Наш командир доставил откуда-то переводчика с рупором, который объявил, что и нам, и русским необходимо подобрать убитых и раненых, почему обеим сторонам огня не открывать. Брошенные на произвол судьбы раненые громко взывали о помощи. Немного погодя со стороны русских появился кто-то с белой тряпицей в руке, скорее всего, нижней рубахой, и спросил у нас разрешения отправиться к раненым. Тут же прозвучал аналогичный призыв на немецком языке с русской стороны, и на полчаса было объявлено перемирие. Несколько санитаров с нарукавными повязками с красным крестом бродили по склону, отыскивая тех, кого еще можно было спасти — убитых было решено пока что не трогать. И немцы, и русские созерцали из окопов последствия мясорубки. Видя направлявшихся к нам двух русских солдат, я тоже решил выбраться из траншеи и познакомиться с ними. Мы пожали друг другу руки, они угостили меня сигаретой. Табак был жуткий на вкус, да и я, который мог покурить лишь за компанию, тут же закашлялся, и один из русских добродушно похлопал меня по спине. Мы посмотрели друг на друга, потом довольно криво улыбнулись, не зная, что сказать. Потом я вспомнил о жестяной коробочке леденцов у меня в кармане — дополнительный «боевой» рацион, врученный нам вечером накануне, — и отдал ее русским.
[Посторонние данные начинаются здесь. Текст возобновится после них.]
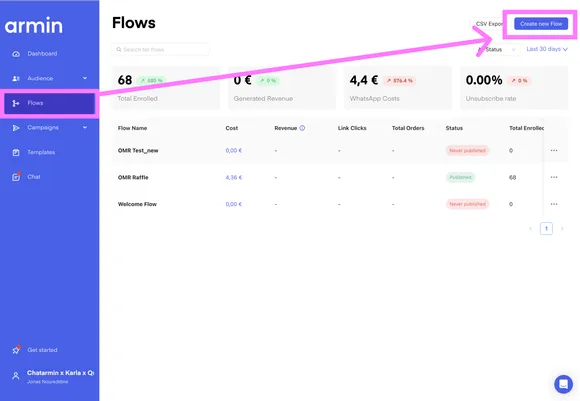580x401 pixels.
Task: Open the Dashboard icon in sidebar
Action: point(16,54)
Потом они спросили меня, можно ли пройти к погибшим товарищам, лежавшим как раз перед моим окопом. И мы втроем, сунув руки в карманы, без оружия направились к нашей линии обороны. Забрав из карманов погибших солдатские книжки, семейные и другие фото, они спросили у меня, сколько времени, я ответил, а потом еще раз глуповато ухмыльнувшись друг другу, пришли к мысли, что, дескать, пора отправляться к себе на позиции. Они обратились ко мне «товарищ», и мне это почему-то понравилось. Крепко пожав руки на прощание, мы взглянули друг другу в глаза. А почему бы нам, собственно, не быть товарищами, подумалось мне. По сути, мы ведь ими и были. Когда мы расходились, один поднял с земли камешек и бросил мне, чтобы я поймал его. Перед тем как спрыгнуть в траншею, я снова обернулся и посмотрел в сторону позиций русских — оба стояли у своего окопа и смотрели на меня, потом один из них махнул мне на прощание.
Уже истекали полчаса перемирия, как вновь стали размахивать белым флагом, уже с нашей стороны, и мне было приказано прийти на командный пункт с докладом. По пути я выдумывал разного рода отговорки и был очень удивлен встретить вполне дружелюбно настроенного гауптмана, поинтересовавшегося, не заметил ли что-нибудь важное. Он сказал, что дико было видеть меня, как я стоял и чесал языком с русскими, да еще вдобавок закашлялся. Часть раненых мы погрузили в кузов машины, и мне было приказано доставить их в полевой лазарет, располагавшийся в совхозе в нескольких километрах в тылу. Когда я попросил дать мне в помощь еще кого-нибудь, гауптман наотрез отказался, мотивировав тем, что все люди у него на счету, а меня он отправляет лишь потому, что я боец необстрелянный и вообще танкист, а не пехотинец, а ценным танкистам негоже погибать под пулями в траншеях на переднем краю. Дорогой в совхоз служила местами проезжая колея вся в воронках, которые не объедешь.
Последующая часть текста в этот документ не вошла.